Bu arada annem yöneticime anlatıyor durumu. Bana belli etmiyorlar. Yöneticim beni müdürümün yanına yolluyor. ‘Hadi Burçin, müdür beye bilgi ver de çık’ diyerek. Çıkıyorum. ‘Müşade altında tutacaklarmış’ diyorum çıkıyorum işten.
Doktorun yanına gittik. ‘Sen nasıl ayakata geziyorsun kızım’ diyor. ‘Diyabet var sende. Şeker hastasısın sen.’ ‘Biliyorum’ diyorum nedense. Hissetmiştim. Zaten tahlili isteyen bendim. Ama nasıl bir hastalık bilmiyorum ki. Sadece ben de şeker olabilir diye istedim.
‘İnsüline başlamamız gerek.’ O ne ki öle. İğne mi kendi kendime 🙁 İyi de ben çok korkarım. Hala daha kan vermekten çok korkarım ya da damar yolu açılmasından …
O zamanlar Nutellayı çok seviyorum. Kaşık kaşık yiyorum. Hastaneye gitmeden önce marketten aldım ve bir kaşık bile alamadım. En çok ona üzülüyorum. Daha sonra saklandı zaten …..
Ertesi gün doktor emin olmak için tekrar çağırdı. Ultrasonlar, idrar tahlilleri derken diyabet olduğum kesinleşti. İnsülinler yazıldı eczaneye gittik aldık. Sözde eczacı bana öğretecek. Ne mümkün. Ben ağlıyorum. Bir kaç gün raporla evde annem yaptı hep insülinleri.

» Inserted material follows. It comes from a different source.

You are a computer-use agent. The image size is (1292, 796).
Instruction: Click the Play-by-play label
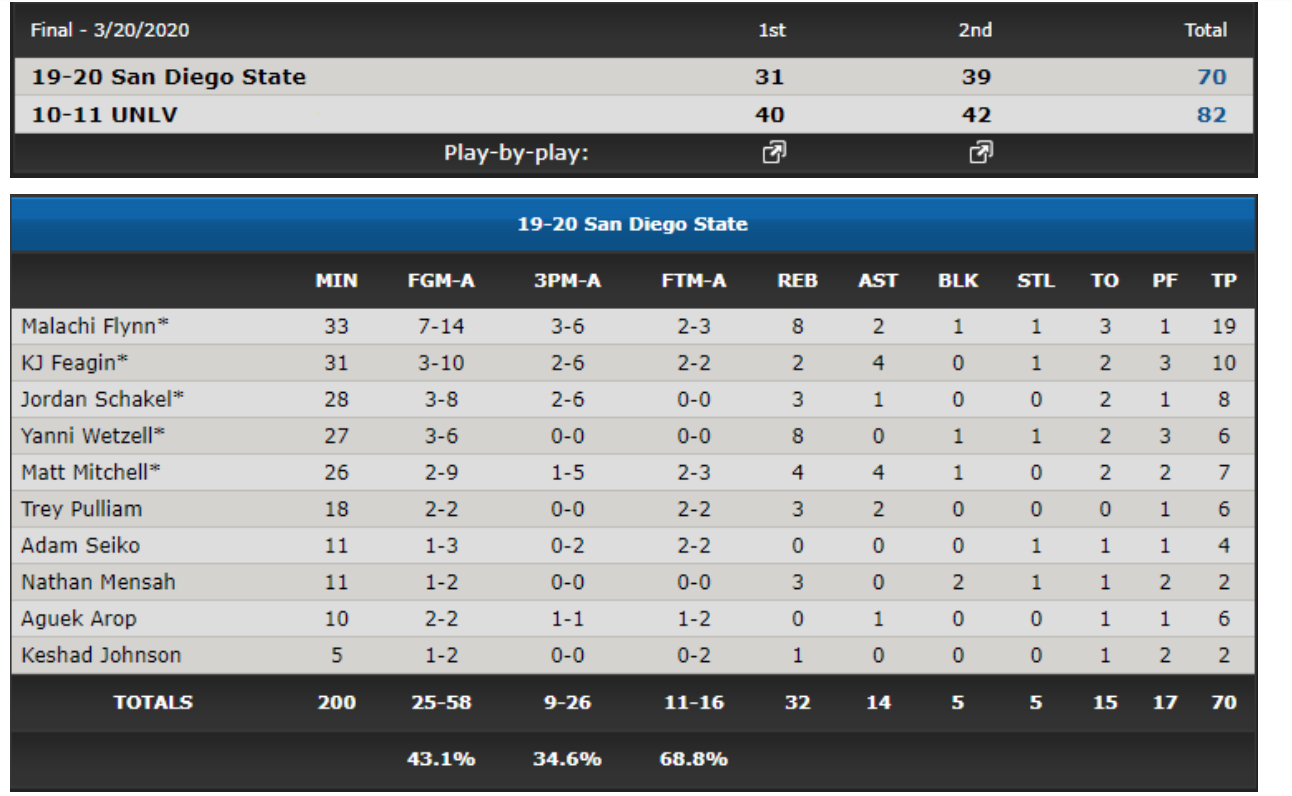(516, 154)
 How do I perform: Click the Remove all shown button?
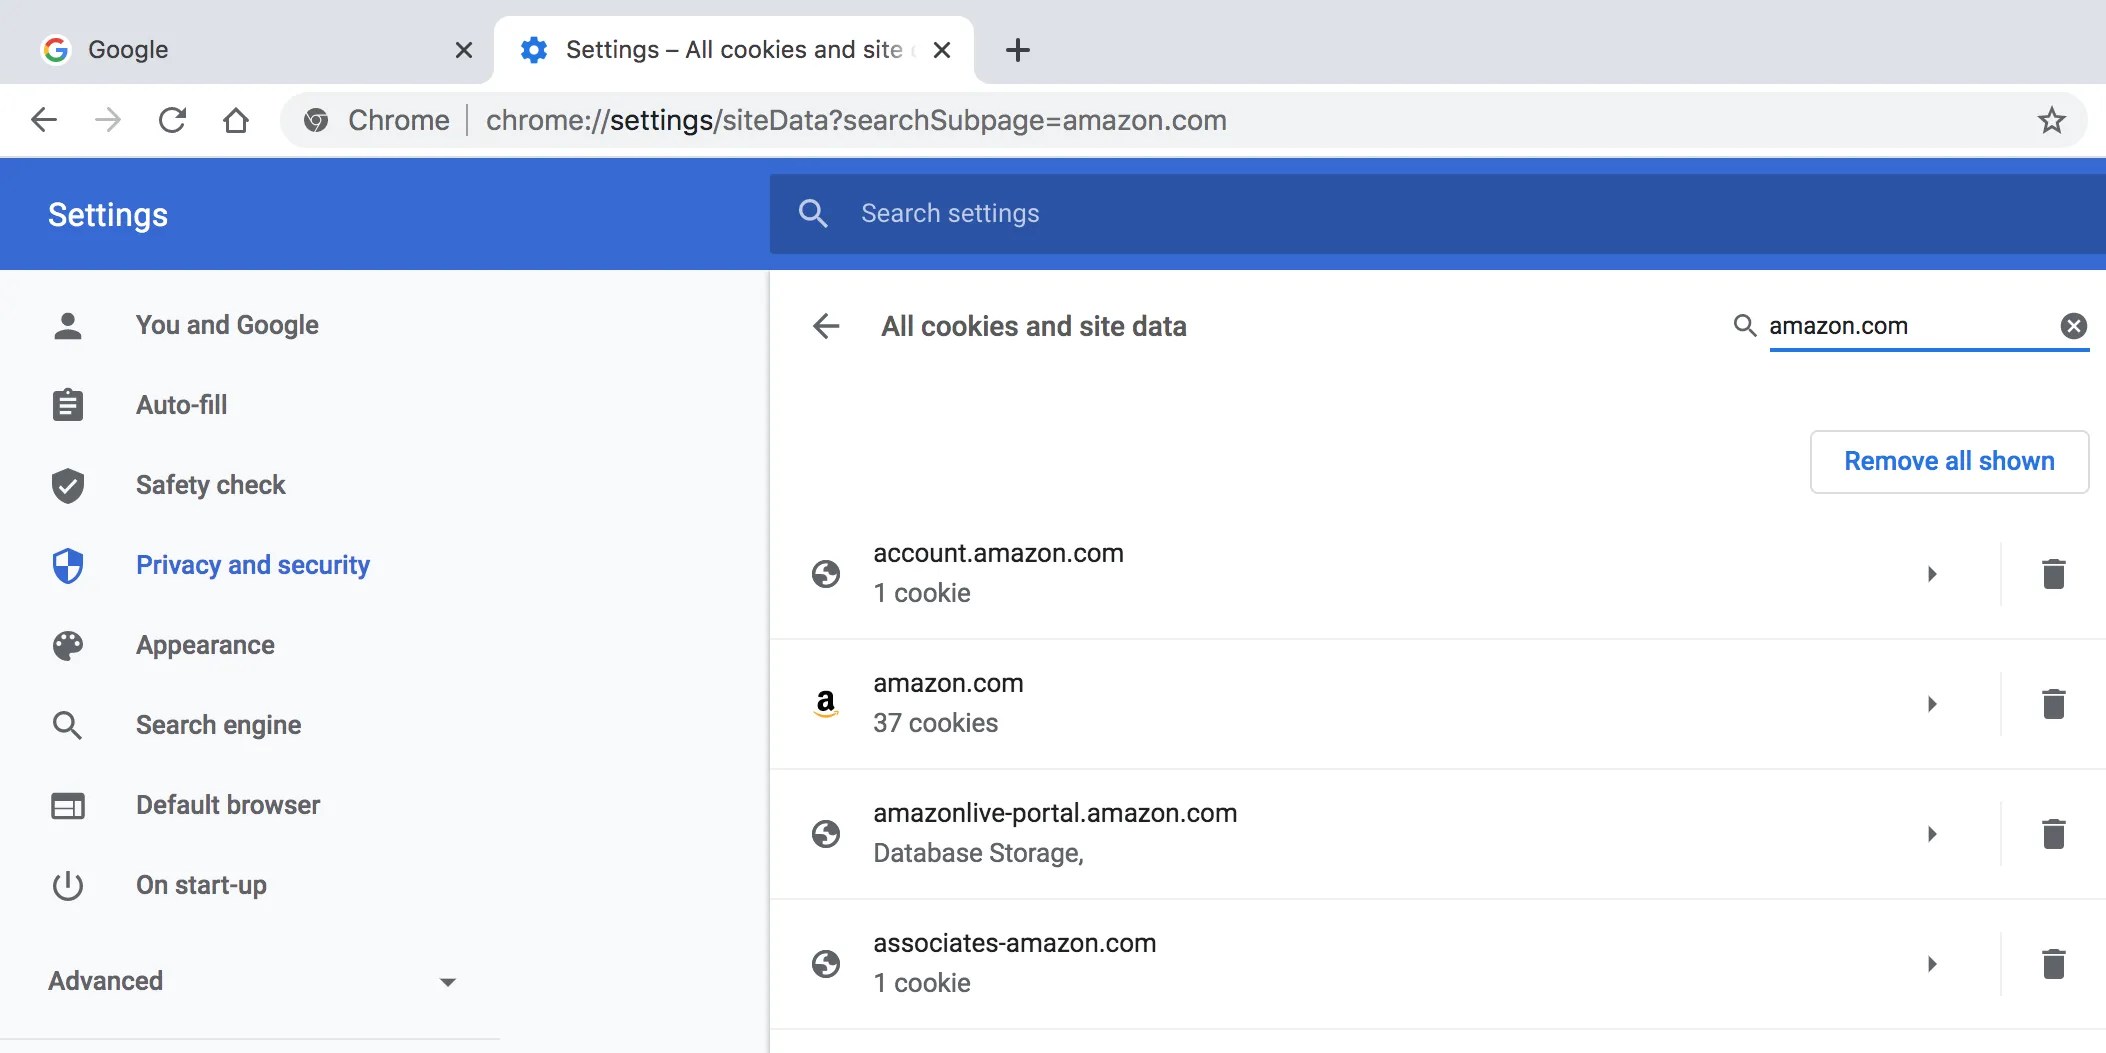pyautogui.click(x=1949, y=461)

İşe dönme zamanı geldi. ‘Annem eczanede yaptır kızım alışana kadar’. İyi de nereye kadar? Öğlen oldu yemek yicez lavaboya indim yaptım iğnemi. Daha farkındalık yok tabi. Şimdiki gibi pizza yedik tüm arkadaşlarla. Sonuç bayıldım. O zamanlar iş arkadaşım şimdi ise 3,5 yıllık eşim hemen beni hastaneye götürdü. Kızılay’a . Annemler geldi. Serumlar takıldı. Şeker düşürüldü. Sonra listeler verildi.
Daha sonra Diyabet Vakfı’nı buldum. Önce Harbiye’ye gittim. Listeler tututşturuldu elime.
Şimdilerde artık Bakırköy Şubesi’ne gidiyorum. Artık pompam var. Enjeksiyon sorunu ortadan kalktı ve karbonhidrat saymaya yeni başladım. Önceleri hastalığı kabullenememe vs derken 6. yıla geldik.
Şu anda A1c biraz yuksek ama inanıyorum ki karbonhidrat sayarak bu iş düzelecek.
Şu anda bir oğlum var 18 aylık. Onda herhangi bir tanı yok çok şükür ki. Önce ailem sonra eşim en büyük destekçim ve yardımcım bu konuda.
Hepsine çok teşekkür ediyorum ve çokkk seviyorum.